(Dataset entries)
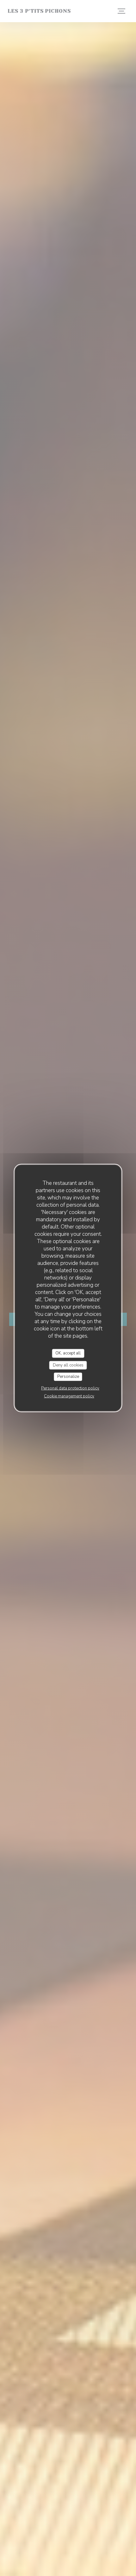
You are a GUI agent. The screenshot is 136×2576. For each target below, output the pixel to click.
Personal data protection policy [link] (70, 1388)
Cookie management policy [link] (69, 1396)
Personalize (68, 1376)
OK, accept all (68, 1353)
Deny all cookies (68, 1365)
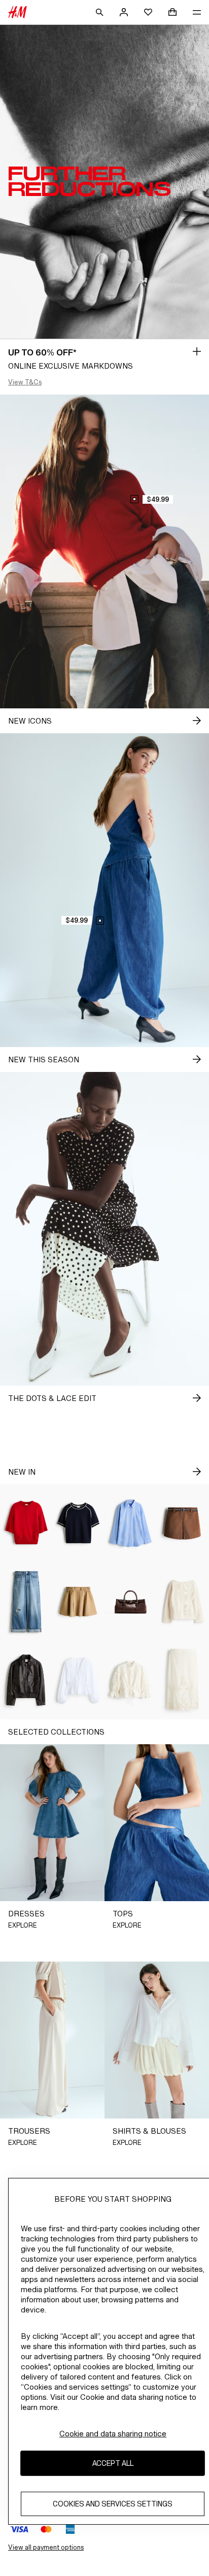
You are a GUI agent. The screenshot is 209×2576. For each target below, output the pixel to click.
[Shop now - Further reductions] (197, 351)
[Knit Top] (26, 1523)
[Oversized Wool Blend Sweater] (183, 1601)
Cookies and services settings (112, 2503)
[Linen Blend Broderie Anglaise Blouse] (130, 1680)
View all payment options (46, 2547)
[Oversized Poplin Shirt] (130, 1523)
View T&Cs (25, 382)
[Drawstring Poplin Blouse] (78, 1680)
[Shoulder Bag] (130, 1601)
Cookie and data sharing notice (112, 2433)
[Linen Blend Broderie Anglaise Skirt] (183, 1680)
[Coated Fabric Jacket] (26, 1680)
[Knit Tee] (78, 1523)
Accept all (112, 2463)
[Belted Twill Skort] (183, 1523)
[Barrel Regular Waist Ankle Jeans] (26, 1601)
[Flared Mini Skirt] (78, 1601)
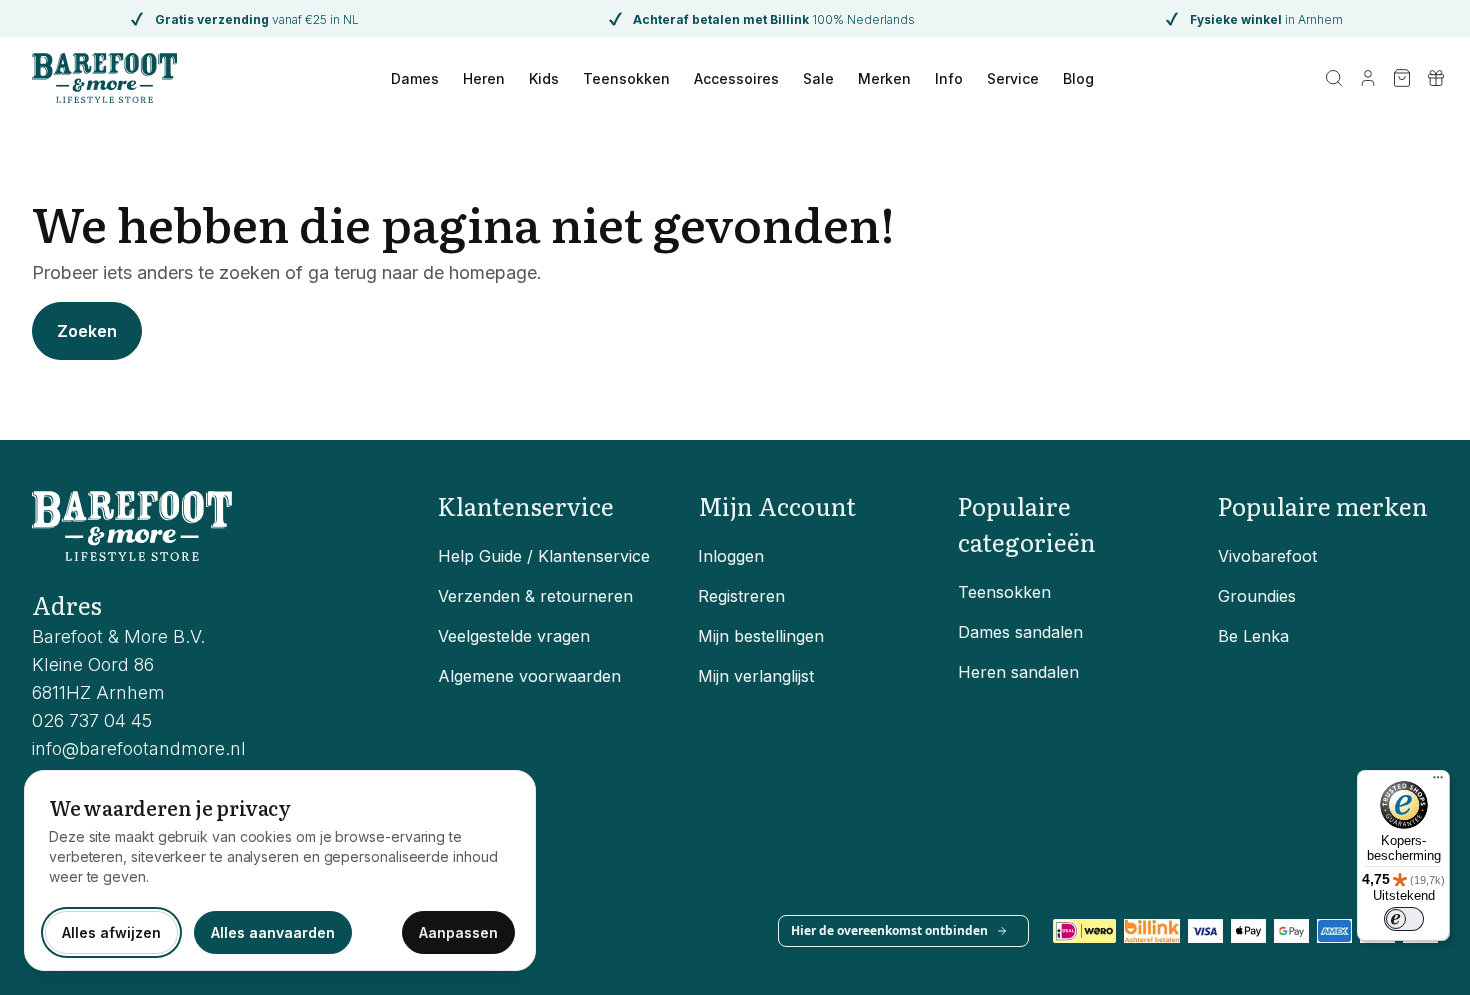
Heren (484, 78)
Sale (818, 78)
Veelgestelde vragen (514, 636)
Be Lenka (1253, 636)
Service (1013, 78)
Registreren (741, 596)
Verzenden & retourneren (535, 596)
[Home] (104, 78)
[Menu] (1438, 782)
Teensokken (626, 78)
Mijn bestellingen (761, 636)
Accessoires (736, 78)
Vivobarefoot (1267, 556)
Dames (415, 78)
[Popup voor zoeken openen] (1334, 78)
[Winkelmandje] (1402, 78)
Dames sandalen (1020, 632)
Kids (544, 78)
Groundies (1257, 596)
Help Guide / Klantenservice (544, 556)
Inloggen (731, 556)
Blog (1078, 78)
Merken (884, 78)
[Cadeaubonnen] (1436, 78)
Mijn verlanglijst (756, 676)
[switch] (1404, 919)
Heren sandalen (1018, 672)
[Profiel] (1368, 78)
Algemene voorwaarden (529, 676)
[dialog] (280, 870)
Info (949, 78)
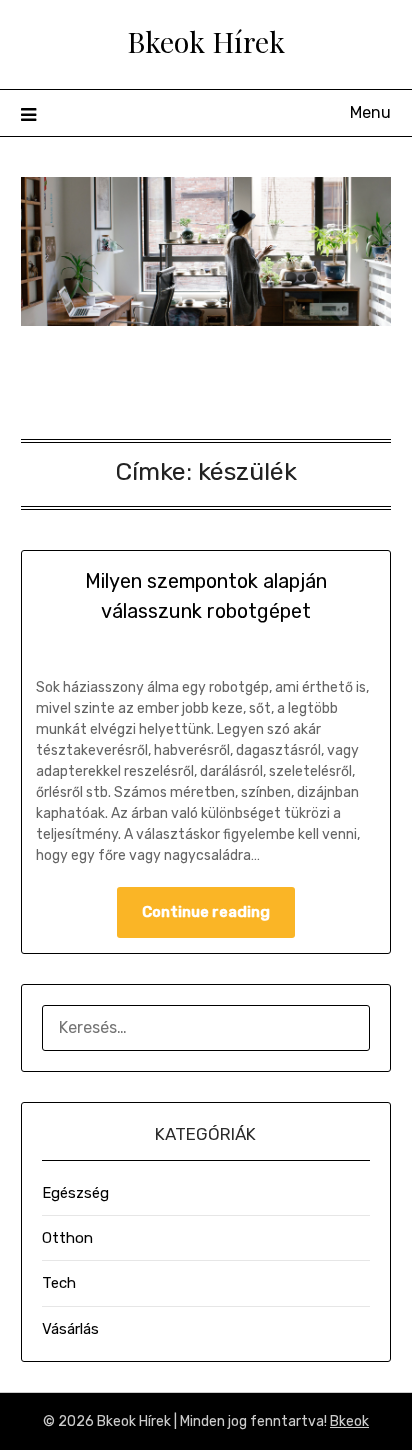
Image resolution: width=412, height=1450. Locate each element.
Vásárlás (70, 1329)
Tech (59, 1283)
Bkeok (349, 1421)
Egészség (75, 1193)
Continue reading (206, 912)
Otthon (67, 1238)
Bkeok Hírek (206, 41)
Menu (370, 112)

TRY IT: Set the lines above down again, word for word, from the first through the one containing "Deny all cookies (68, 1365)"; pictures excluded.

WRITTEN ANSWER:
You are a GUI agent. The screenshot is 136×2576. For each target below, output the pixel to click.
Personal data protection policy [link] (70, 1388)
Cookie management policy [link] (69, 1396)
Personalize (68, 1376)
OK, accept all (68, 1353)
Deny all cookies (68, 1365)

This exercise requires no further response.